*ASSIGNMENT 1*
Answer these questions from the methods passage:
(a) Which software and version were used for all analyses?
(b) What cutoff defined the indicator variable for time between vaccination and hospitalization?
(c) How many sensitivity analyses were performed?
*ASSIGNMENT 2*
From the methods passage, quote the section that begins with the words containing "We formally assessed" and ends with "9·3 (Cary, NC).".

*SOURCE PASSAGE*
[Start of section]
We formally assessed the interaction of vaccination status with age group and season; where appropriate, results were stratified by age and season. Collinearity was assessed by observing Pearson's correlation coefficient for all variable combinations; all correlations were <0·4. All analyses were conducted in SAS version 9·3 (Cary, NC).
Timing of vaccination
To assess the impact of time between vaccination and hospitalization on pneumonia for those with recorded vaccination times, logistic regression was utilized. Due to the small sample size, only the impact of time between vaccination and hospitalization on pneumonia was examined. Time was expressed in time in weeks (continuous) and as an indicator variable (>100 days vs. ⩽100 days).
Sensitivity analysis
Two sensitivity analyses were performed. The first sensitivity analysis was to check that the assumption that those missing recorded vaccination times were vaccinated at least 14 days before hospitalization was not introducing bias. Those without recorded vaccination times were excluded and the analysis was repeated. Secondly, those who did not receive antivirals were analyzed to see if differences were observed in this group.
[End of section]
*SUPPLIED INFORMATION*
[Start of section]
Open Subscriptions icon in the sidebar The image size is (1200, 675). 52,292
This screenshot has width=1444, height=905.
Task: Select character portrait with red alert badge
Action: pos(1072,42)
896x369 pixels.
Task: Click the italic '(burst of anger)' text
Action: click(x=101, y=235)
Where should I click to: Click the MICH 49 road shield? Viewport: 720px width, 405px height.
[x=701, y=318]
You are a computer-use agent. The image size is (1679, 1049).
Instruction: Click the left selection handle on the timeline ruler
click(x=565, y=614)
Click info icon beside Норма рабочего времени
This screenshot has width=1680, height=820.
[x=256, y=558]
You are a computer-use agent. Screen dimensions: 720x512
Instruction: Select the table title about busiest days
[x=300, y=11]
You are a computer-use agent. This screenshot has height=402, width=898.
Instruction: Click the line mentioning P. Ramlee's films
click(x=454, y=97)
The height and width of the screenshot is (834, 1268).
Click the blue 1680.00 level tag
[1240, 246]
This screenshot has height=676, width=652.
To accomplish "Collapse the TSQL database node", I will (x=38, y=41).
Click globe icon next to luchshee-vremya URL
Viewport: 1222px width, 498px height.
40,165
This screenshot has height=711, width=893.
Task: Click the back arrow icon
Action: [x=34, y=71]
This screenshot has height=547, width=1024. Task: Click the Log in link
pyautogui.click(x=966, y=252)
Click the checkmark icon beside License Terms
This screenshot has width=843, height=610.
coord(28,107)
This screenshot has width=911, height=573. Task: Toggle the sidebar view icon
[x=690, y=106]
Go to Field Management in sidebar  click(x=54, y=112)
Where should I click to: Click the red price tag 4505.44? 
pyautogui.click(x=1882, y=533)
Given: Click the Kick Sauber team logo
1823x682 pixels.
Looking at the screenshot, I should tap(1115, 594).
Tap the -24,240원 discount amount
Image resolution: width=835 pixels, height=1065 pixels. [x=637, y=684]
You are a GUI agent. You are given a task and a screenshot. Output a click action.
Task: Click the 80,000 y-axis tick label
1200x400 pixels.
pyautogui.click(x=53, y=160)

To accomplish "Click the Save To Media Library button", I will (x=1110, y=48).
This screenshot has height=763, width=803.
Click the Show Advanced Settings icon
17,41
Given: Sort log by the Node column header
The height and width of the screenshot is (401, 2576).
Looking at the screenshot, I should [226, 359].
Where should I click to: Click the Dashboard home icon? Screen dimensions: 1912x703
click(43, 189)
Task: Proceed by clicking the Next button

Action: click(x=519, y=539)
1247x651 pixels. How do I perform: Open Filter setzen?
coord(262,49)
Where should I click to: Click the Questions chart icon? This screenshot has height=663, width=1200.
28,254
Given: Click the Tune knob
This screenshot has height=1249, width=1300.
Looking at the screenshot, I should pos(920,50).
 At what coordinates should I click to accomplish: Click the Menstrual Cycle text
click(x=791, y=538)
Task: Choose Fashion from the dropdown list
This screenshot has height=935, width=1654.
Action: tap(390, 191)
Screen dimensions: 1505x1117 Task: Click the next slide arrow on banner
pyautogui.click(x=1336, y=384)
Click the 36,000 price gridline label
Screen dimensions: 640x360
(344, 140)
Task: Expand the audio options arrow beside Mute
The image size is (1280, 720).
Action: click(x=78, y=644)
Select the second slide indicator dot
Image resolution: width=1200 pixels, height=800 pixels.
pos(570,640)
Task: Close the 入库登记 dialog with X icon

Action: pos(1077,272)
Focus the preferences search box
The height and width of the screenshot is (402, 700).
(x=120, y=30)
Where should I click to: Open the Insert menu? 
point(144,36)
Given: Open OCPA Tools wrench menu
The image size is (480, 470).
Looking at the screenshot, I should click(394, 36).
[End of section]
*YOUR RESPONSE 1*
(a) SAS version 9·3 (Cary, NC)
(b) >100 days vs. ⩽100 days
(c) Two

*YOUR RESPONSE 2*
We formally assessed the interaction of vaccination status with age group and season; where appropriate, results were stratified by age and season. Collinearity was assessed by observing Pearson's correlation coefficient for all variable combinations; all correlations were <0·4. All analyses were conducted in SAS version 9·3 (Cary, NC).